Section 7.3 (8.3 starting with 8th edition)
Solve each triangle with the given information.
10. b = 3, c = 4, `alpha = 30 deg
14. b = 4, c = 1, alpha = 120 deg
20. a = 6, b = 4, `gamma = 60 deg
26. a = 4, b = 5, c = 3
30. a = 4, b = 3, c = 6
32. The height of a radio tower is radio tower is 500 feet,and the ground on one
side of the tower slopes upward at an angle of 15 deg. How long should a guy
wire be if it is to connect to the top of a tower and be secured at a point on
the sloped side 100 feet from the base of the tower? How long should a second
wire be on the flat side to connect to the middle of the tower and be secured
100 feet away?
36. An airplace flies from Fort Myers to Sarasota, a distance of 150 miles, and
the turns through an angle of 50 deg and flies to Orlando, a distance of 100
miles. How far is it from Ft. Myers to Orlando and through what angle should the
pilot turn at Orlando to return to Ft. Myers?
42. On a Little League baseball field, the distance from home plate to the fence
in dead center is 280 feet. How far is it from the fence in dead center to third
base considering the length between bases on this field is 60 feet.

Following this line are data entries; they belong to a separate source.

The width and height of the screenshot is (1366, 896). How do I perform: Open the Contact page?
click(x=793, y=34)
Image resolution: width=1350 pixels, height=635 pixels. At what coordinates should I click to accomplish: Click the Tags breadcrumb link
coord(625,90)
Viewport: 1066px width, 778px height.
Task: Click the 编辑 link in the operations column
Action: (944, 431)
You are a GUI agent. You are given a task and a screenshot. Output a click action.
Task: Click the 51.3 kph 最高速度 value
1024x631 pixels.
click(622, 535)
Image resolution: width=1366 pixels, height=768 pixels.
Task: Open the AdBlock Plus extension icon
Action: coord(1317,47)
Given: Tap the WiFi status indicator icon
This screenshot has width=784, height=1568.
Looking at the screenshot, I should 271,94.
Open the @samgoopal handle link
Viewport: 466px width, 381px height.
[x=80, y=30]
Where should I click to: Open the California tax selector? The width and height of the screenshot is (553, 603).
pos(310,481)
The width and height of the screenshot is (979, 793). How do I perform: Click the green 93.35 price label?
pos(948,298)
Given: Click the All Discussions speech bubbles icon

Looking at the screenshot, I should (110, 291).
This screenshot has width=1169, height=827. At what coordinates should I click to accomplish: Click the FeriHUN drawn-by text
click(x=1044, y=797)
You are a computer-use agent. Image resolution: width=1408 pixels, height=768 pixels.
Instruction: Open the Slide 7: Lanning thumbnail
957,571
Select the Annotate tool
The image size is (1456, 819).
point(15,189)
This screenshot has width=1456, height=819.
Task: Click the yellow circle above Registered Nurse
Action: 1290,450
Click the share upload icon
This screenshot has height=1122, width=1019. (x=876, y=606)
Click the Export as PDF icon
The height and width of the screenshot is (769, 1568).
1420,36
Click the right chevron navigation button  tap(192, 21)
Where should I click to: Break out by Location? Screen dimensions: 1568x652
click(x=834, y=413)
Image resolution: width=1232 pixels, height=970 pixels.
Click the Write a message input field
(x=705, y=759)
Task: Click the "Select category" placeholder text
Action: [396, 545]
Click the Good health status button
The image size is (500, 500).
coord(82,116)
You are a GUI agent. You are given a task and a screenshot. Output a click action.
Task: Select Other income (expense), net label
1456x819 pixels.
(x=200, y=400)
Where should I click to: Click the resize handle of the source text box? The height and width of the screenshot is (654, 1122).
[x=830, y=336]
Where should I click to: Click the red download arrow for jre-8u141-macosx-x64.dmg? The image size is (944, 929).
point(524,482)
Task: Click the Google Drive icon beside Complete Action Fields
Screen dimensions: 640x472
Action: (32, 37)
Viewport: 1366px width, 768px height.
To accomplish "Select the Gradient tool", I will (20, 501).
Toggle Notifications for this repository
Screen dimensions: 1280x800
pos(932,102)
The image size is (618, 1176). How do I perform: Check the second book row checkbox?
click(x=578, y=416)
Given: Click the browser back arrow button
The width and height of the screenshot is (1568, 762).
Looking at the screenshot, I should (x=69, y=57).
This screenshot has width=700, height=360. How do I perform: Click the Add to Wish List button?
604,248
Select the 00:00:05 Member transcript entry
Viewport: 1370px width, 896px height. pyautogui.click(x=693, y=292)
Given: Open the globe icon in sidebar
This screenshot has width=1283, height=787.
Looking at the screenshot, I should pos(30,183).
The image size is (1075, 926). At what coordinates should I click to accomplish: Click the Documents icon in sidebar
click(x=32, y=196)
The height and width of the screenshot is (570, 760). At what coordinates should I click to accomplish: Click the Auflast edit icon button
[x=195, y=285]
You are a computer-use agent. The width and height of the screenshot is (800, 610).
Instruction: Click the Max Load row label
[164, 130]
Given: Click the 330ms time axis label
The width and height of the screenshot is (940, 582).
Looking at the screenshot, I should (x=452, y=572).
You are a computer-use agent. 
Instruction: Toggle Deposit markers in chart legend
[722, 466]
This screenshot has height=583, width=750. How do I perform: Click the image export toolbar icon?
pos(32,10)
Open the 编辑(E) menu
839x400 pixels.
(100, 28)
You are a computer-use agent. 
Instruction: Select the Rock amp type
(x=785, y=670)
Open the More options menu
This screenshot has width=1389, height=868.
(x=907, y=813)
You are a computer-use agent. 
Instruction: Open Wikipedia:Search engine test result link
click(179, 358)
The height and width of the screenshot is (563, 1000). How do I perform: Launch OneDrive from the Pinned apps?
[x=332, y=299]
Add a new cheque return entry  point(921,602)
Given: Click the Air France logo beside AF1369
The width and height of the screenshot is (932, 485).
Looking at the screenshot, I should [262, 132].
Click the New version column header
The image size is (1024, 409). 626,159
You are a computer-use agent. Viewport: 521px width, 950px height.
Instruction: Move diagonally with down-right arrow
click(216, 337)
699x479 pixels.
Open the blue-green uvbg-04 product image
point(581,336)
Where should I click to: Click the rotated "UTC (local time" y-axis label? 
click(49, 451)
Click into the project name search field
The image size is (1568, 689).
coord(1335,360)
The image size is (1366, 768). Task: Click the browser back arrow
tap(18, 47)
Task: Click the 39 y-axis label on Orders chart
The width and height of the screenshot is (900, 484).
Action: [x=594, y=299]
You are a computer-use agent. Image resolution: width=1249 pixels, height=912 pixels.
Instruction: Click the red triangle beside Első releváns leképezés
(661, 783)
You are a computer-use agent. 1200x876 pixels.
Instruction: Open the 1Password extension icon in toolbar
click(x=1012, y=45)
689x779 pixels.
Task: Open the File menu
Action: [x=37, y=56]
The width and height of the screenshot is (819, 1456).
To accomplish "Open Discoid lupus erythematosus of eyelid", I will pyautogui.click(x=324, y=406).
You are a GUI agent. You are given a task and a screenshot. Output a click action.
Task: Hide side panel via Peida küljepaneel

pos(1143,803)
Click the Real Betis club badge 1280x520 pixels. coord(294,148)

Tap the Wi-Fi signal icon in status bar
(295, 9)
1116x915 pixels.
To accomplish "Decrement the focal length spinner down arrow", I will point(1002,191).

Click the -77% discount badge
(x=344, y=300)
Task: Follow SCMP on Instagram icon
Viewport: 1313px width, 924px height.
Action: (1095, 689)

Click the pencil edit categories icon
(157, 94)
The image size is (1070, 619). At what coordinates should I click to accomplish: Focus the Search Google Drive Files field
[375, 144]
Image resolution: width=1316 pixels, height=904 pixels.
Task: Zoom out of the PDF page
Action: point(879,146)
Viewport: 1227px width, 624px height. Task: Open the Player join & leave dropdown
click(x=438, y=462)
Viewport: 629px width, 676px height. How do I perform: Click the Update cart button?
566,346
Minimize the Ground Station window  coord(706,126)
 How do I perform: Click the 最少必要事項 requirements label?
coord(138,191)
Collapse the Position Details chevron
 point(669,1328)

Section 7.4 (8.4 starting with 8th edition)
Find the area of the given triangles. Round answers to the nearest two decimal
places.
10. a = 2 , c = 1, `beta = 10 deg
14. b = 4, c = 1, `alpha = 120 deg
18. a = 6, b = 4, `gamma = 60 deg
24. a = 4, b = 3, c = 6
28. A cone is formed from a base circle with 24 ft diameter, a 100 deg sector is
removed from the base. Find the area of the cone obtained when you fold join the
cut edges.
Section 7.5 (8.5 starting with 8th edition)
6. An object attached to a coiled spring is pulled down a distance of 10 cm then
released. It completes one cycle of simple harmonic motion every three seconds.
Write an equation for its motion assuming that at t = 0 the object is at its
resting position and moving downward.
In problems 10 and 12, answer the following:
a. Describe the motion of the object
b. What is the maximum displacement for its resting position?
c. What is the time required for the oscillation?
d. What is the frequency?
10. d=3 sin t
12. d=5 cos(`pi /2)t
Graph each damped vibration curve for 0 <= x <= 2 `pi
18.y=e^( -x / (2`pi)) * cos x
20.y=e^( -2x / `pi) * sin x
24.Graph
* y= 1/x cos x,
* y= 1/(x^2) cos x and
* y= 1/(x^3) cos x
for x>0. What pattern do you observe?